The data start

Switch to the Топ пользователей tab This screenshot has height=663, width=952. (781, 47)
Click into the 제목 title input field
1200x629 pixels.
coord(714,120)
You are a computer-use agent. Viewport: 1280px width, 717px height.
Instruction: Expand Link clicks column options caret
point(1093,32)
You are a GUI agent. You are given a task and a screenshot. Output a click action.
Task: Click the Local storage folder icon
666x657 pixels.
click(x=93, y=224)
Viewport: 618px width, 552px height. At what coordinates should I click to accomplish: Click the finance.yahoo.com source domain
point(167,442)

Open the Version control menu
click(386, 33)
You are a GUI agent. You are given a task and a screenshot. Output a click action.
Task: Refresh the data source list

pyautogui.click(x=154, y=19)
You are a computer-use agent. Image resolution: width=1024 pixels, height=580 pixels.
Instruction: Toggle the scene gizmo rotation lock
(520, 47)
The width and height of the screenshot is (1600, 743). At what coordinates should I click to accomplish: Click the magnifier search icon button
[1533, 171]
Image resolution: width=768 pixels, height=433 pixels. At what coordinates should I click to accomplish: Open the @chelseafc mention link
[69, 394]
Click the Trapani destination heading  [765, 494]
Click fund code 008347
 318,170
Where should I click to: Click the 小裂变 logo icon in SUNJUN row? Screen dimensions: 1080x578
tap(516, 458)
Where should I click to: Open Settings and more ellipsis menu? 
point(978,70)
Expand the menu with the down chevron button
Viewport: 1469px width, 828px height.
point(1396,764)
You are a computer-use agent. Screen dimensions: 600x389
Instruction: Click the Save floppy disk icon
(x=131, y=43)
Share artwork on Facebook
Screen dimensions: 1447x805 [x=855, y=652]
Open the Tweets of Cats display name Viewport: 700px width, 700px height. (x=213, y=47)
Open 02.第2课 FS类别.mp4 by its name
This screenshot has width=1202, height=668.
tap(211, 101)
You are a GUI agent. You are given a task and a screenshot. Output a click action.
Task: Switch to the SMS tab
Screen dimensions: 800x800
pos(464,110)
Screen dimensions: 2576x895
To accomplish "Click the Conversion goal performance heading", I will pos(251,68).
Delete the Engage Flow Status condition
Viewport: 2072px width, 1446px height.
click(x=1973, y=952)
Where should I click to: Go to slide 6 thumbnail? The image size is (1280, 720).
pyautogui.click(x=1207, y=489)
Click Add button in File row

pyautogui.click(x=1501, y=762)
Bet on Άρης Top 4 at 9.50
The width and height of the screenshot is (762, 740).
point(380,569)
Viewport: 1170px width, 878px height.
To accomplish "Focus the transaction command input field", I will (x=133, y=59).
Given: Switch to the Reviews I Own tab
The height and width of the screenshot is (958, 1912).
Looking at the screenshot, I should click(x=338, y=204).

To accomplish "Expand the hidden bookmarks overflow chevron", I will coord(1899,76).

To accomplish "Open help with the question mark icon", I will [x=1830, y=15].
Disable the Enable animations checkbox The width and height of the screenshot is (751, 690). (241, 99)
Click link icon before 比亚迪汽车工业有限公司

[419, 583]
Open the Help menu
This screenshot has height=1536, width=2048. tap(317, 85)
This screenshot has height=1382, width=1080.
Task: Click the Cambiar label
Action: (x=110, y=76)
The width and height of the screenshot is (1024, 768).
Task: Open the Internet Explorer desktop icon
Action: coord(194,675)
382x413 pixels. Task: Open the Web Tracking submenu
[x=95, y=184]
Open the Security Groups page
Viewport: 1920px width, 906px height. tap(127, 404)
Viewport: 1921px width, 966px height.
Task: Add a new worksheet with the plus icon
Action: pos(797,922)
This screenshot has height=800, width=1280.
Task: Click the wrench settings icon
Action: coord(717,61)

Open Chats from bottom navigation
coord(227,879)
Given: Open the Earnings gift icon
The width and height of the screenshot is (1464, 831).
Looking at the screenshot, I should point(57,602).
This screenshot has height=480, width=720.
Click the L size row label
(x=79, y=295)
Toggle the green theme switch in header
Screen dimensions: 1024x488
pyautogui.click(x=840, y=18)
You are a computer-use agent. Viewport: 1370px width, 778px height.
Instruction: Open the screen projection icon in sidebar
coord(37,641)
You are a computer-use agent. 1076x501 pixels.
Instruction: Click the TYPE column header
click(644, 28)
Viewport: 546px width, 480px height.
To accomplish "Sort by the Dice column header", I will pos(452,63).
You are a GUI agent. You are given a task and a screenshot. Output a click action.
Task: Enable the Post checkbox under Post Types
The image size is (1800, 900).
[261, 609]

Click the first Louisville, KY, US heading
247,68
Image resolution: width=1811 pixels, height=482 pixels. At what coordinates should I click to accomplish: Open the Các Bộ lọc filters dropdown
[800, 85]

The data end

**Work required:**
Rewrite the listing above with "computer-use agent" changed to "desktop automation agent" everywhere, leaving everything else unchanged.

**Task response:**
Switch to the Топ пользователей tab This screenshot has height=663, width=952. (781, 47)
Click into the 제목 title input field
1200x629 pixels.
coord(714,120)
You are a desktop automation agent. Viewport: 1280px width, 717px height.
Instruction: Expand Link clicks column options caret
point(1093,32)
You are a GUI agent. You are given a task and a screenshot. Output a click action.
Task: Click the Local storage folder icon
666x657 pixels.
click(x=93, y=224)
Viewport: 618px width, 552px height. At what coordinates should I click to accomplish: Click the finance.yahoo.com source domain
point(167,442)

Open the Version control menu
click(386, 33)
You are a GUI agent. You are given a task and a screenshot. Output a click action.
Task: Refresh the data source list

pyautogui.click(x=154, y=19)
You are a desktop automation agent. Image resolution: width=1024 pixels, height=580 pixels.
Instruction: Toggle the scene gizmo rotation lock
(520, 47)
The width and height of the screenshot is (1600, 743). At what coordinates should I click to accomplish: Click the magnifier search icon button
[1533, 171]
Image resolution: width=768 pixels, height=433 pixels. At what coordinates should I click to accomplish: Open the @chelseafc mention link
[69, 394]
Click the Trapani destination heading  [765, 494]
Click fund code 008347
 318,170
Where should I click to: Click the 小裂变 logo icon in SUNJUN row? Screen dimensions: 1080x578
tap(516, 458)
Where should I click to: Open Settings and more ellipsis menu? 
point(978,70)
Expand the menu with the down chevron button
Viewport: 1469px width, 828px height.
point(1396,764)
You are a desktop automation agent. Screen dimensions: 600x389
Instruction: Click the Save floppy disk icon
(x=131, y=43)
Share artwork on Facebook
Screen dimensions: 1447x805 [x=855, y=652]
Open the Tweets of Cats display name Viewport: 700px width, 700px height. (x=213, y=47)
Open 02.第2课 FS类别.mp4 by its name
This screenshot has width=1202, height=668.
tap(211, 101)
You are a GUI agent. You are given a task and a screenshot. Output a click action.
Task: Switch to the SMS tab
Screen dimensions: 800x800
pos(464,110)
Screen dimensions: 2576x895
To accomplish "Click the Conversion goal performance heading", I will pos(251,68).
Delete the Engage Flow Status condition
Viewport: 2072px width, 1446px height.
click(x=1973, y=952)
Where should I click to: Go to slide 6 thumbnail? The image size is (1280, 720).
pyautogui.click(x=1207, y=489)
Click Add button in File row

pyautogui.click(x=1501, y=762)
Bet on Άρης Top 4 at 9.50
The width and height of the screenshot is (762, 740).
point(380,569)
Viewport: 1170px width, 878px height.
To accomplish "Focus the transaction command input field", I will (x=133, y=59).
Given: Switch to the Reviews I Own tab
The height and width of the screenshot is (958, 1912).
Looking at the screenshot, I should click(x=338, y=204).

To accomplish "Expand the hidden bookmarks overflow chevron", I will coord(1899,76).

To accomplish "Open help with the question mark icon", I will [x=1830, y=15].
Disable the Enable animations checkbox The width and height of the screenshot is (751, 690). (241, 99)
Click link icon before 比亚迪汽车工业有限公司

[419, 583]
Open the Help menu
This screenshot has height=1536, width=2048. tap(317, 85)
This screenshot has height=1382, width=1080.
Task: Click the Cambiar label
Action: (x=110, y=76)
The width and height of the screenshot is (1024, 768).
Task: Open the Internet Explorer desktop icon
Action: coord(194,675)
382x413 pixels. Task: Open the Web Tracking submenu
[x=95, y=184]
Open the Security Groups page
Viewport: 1920px width, 906px height. tap(127, 404)
Viewport: 1921px width, 966px height.
Task: Add a new worksheet with the plus icon
Action: pos(797,922)
This screenshot has height=800, width=1280.
Task: Click the wrench settings icon
Action: coord(717,61)

Open Chats from bottom navigation
coord(227,879)
Given: Open the Earnings gift icon
The width and height of the screenshot is (1464, 831).
Looking at the screenshot, I should point(57,602).
This screenshot has height=480, width=720.
Click the L size row label
(x=79, y=295)
Toggle the green theme switch in header
Screen dimensions: 1024x488
pyautogui.click(x=840, y=18)
You are a desktop automation agent. Viewport: 1370px width, 778px height.
Instruction: Open the screen projection icon in sidebar
coord(37,641)
You are a desktop automation agent. 1076x501 pixels.
Instruction: Click the TYPE column header
click(644, 28)
Viewport: 546px width, 480px height.
To accomplish "Sort by the Dice column header", I will pos(452,63).
You are a GUI agent. You are given a task and a screenshot. Output a click action.
Task: Enable the Post checkbox under Post Types
The image size is (1800, 900).
[261, 609]

Click the first Louisville, KY, US heading
247,68
Image resolution: width=1811 pixels, height=482 pixels. At what coordinates should I click to accomplish: Open the Các Bộ lọc filters dropdown
[800, 85]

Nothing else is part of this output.